Ni tampoco puedo criticar a quienes relacionan la novela de Chejfec con El paseo de Robert Walser.
Pero dice Walser:

Secreta y misteriosamente, siguen al paseante toda clase de hermosos y sutiles pensamientos de paseo, de tal modo que en medio de su celoso y atento caminar tiene que parar, detenerse y escuchar, que está cada vez más arrebatado y confundido por extrañas impresiones y por la hechicera fuerza del espíritu, y tiene la sensación de ir a hundirse de pronto en la tierra o de que ante sus ojos deslumbrados y confusos de pensador y poeta se abre un abismo.

Y sin embargo Mis dos mundos es característicamente opuesta a El paseo. Mis dos mundos es un paseo por una zona literaria brumosa en la que todo hilo narrativo, temporal y espacial se trunca ya que Chejfec no narra en el contexto espacio-temporal. Se puede decir, como una virtud, que no narra, que crea una atmósfera literaria en la que el lector camina como un sonámbulo impregnado de las palabras del autor:


Hoy son vapor y sombra, o apenas la mancha insegura de una presencia furtiva. Pese a su aparente inutilidad, los fantasmas me han servido para recargar mi deseo errabundo. En muchas ocasiones, como tengo dicho, siento que caminar carece de objeto, cuando estoy aturdido por el entorno me olvido también del motivo para hacerlo, pero los fantasmas me rescatan, un poco me despabilan porque con su presencia incierta me instalan en otro lugar, no sé cómo llamarlo, en una secuencia lateral de hechos.

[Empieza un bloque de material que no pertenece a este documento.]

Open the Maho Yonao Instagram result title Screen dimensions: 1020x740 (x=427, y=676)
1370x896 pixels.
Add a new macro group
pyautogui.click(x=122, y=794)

Fantasmas y lateralidad. En estas condiciones no es de extrañar que en algunas ocasiones Mis dos mundos me haya recordado a algunos pasajes de Los inconsolables de Ishiguro y, sobre todo, fantasmas y brumas, a El año pasado a Marienbad.



Parques y jardines y calles y mercados, Brasil, Alemania y ahora y después. Fantasmas. de la memoria o la percepción y lugares concretos y definidos descritos con todos sus detalles. Reconozco en el mapa aéreo los lugares por los que camina el narrador de la novela.
Finalmente la escritura se descubre como motivo principal:

De tanto adoptar una actitud de escritor, había terminado siéndolo.

Ojalá fuese tan sencillo. Chefjec demuestra que no basta con adoptar una actitud, aunque él lo confiese así. La literatura es un concepto brumoso fuera del espacio y del tiempo. Conseguir plasmar esa esencia de lo literario está reservado a unos pocos.


(*) Personaje alter-ego de William Kentrigde, artista sudafricano mencionado en Mis dos mundos. La imagen pertenece a una de sus obras de animación, Stereoscope.